Hypoxic-ischemic encephalopathy (HIE) is a leading cause of morbidity and mortality in the adult as well as in the neonate, with limited options for treatment and significant dysfunctionality.

AIM

To investigate the safety and preliminary efficacy of allogeneic mesenchymal stem cells (MSCs) in HIE patients.

METHODS

Patients who had HIE for at least 6 mo along with significant dysfunction and disability were included. All patients were given Wharton’s jelly-derived MSCs at 1 × 10⁶/kg intrathecally, intravenously, and intramuscularly twice a month for two months. The therapeutic effects and prognostic implications of MSCs were evaluated by multiple follow-ups. Functional independence measure (FIM), modified Ashworth, and Karnofsky scales were used to assess any side effects, neurological and cognitive functions, and overall outcomes.

RESULTS

The 8 subjects included in the study had a mean age of 33.25 ± 10.18 years. Mean HIE exposure and mean post-HIE durations were 45.63 ± 10.18 and 19.67 ± 29.04 mo, respectively. Mean FIM score was 18.38 ± 1.06, mean modified Ashworth score was 43.5 ± 4.63, and mean Karnofsky score was 20. For the first 24 h, 5 of the patients experienced a subfebrile state, accompanied by mild headaches due to intrathecally administration and muscle pain because of intramuscularly administration. Neurological and functional examinations, laboratory tests, electroencephalography, and magnetic resonance imaging were performed to assess safety of treatment. Mean FIM score increased by 20.88 ± 3.31 in the first month (P = 0.027) and by 31.38 ± 14.69 in 12 mo (P = 0.012). The rate of patients with an FIM score of 126 increased from 14.58% to 16.57% in the first month and 24.90% in 12 mo.

CONCLUSION

Multiple triple-route Wharton’s jelly-derived MSC administrations were found to be safe for HIE patients, indicating neurological and functional improvement. Based on the findings obtained here, further randomized and placebo research could be performed.

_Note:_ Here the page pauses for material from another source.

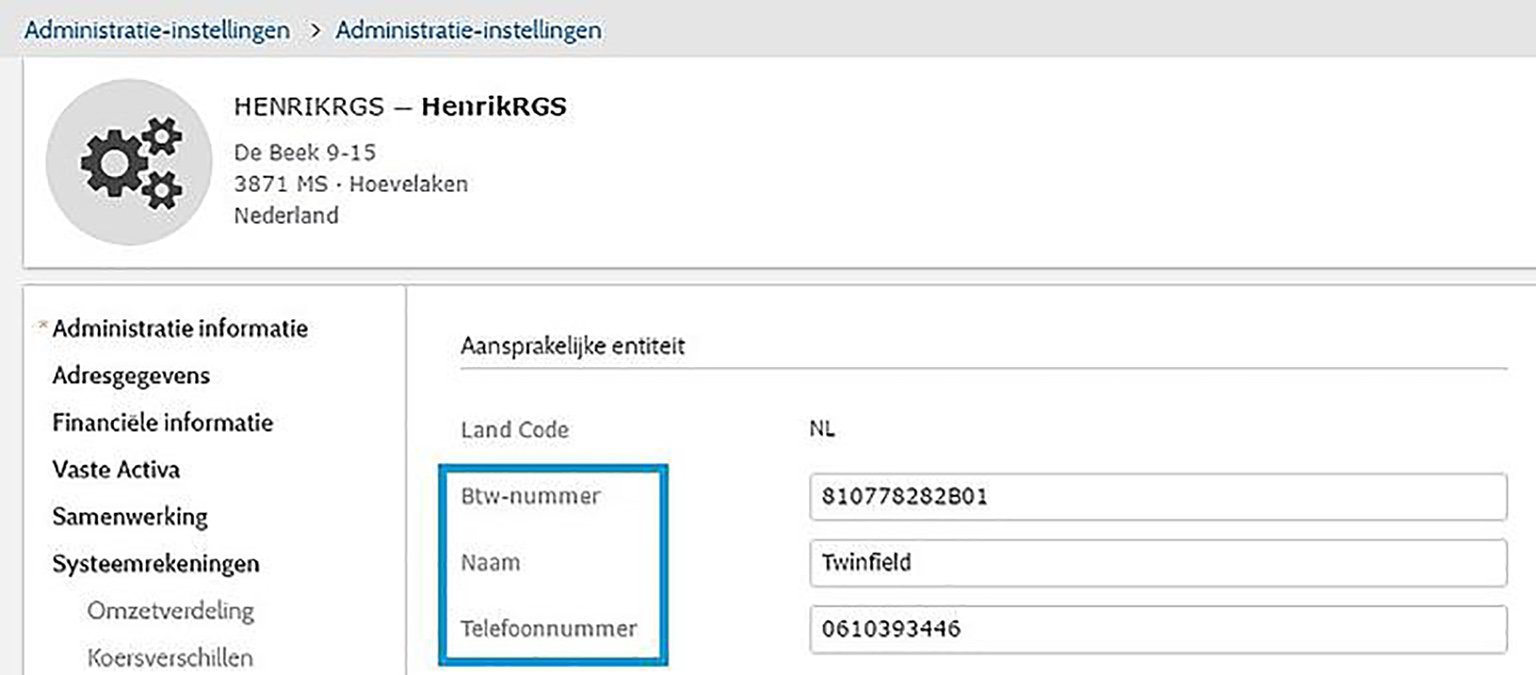The image size is (1536, 675).
Task: Open the Vaste Activa section
Action: (x=116, y=469)
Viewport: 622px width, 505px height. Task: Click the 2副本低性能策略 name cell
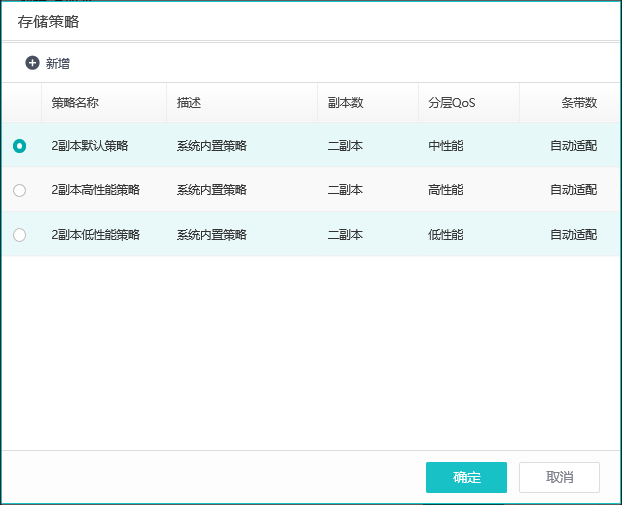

Keywords: Hypoxic-ischemic encephalopathy, Stem cell, Transplantation, Wharton's jelly

Core Tip: Occurring due to the disruption of oxygen supply to the brain, hypoxic-ischemic encephalopathy is associated with substantial rates of morbidity and mortality. In addition to supportive therapy and symptomatic treatment, research on the treatment of hypoxic-ischemic encephalopathy has focused new therapautic strategies as stem cell therapy. This multi-center and open-label phase I study was performed to investigate the safety and preliminary efficacy of multiple triple-route Wharton’s Jelly-Derived Mesenchymal Stem Cells administrations. The patients included in this study also had improvement in modified Ashworth scores, Functional Independence Measure scores over the course of a year, indicating long-term impact on brain functions.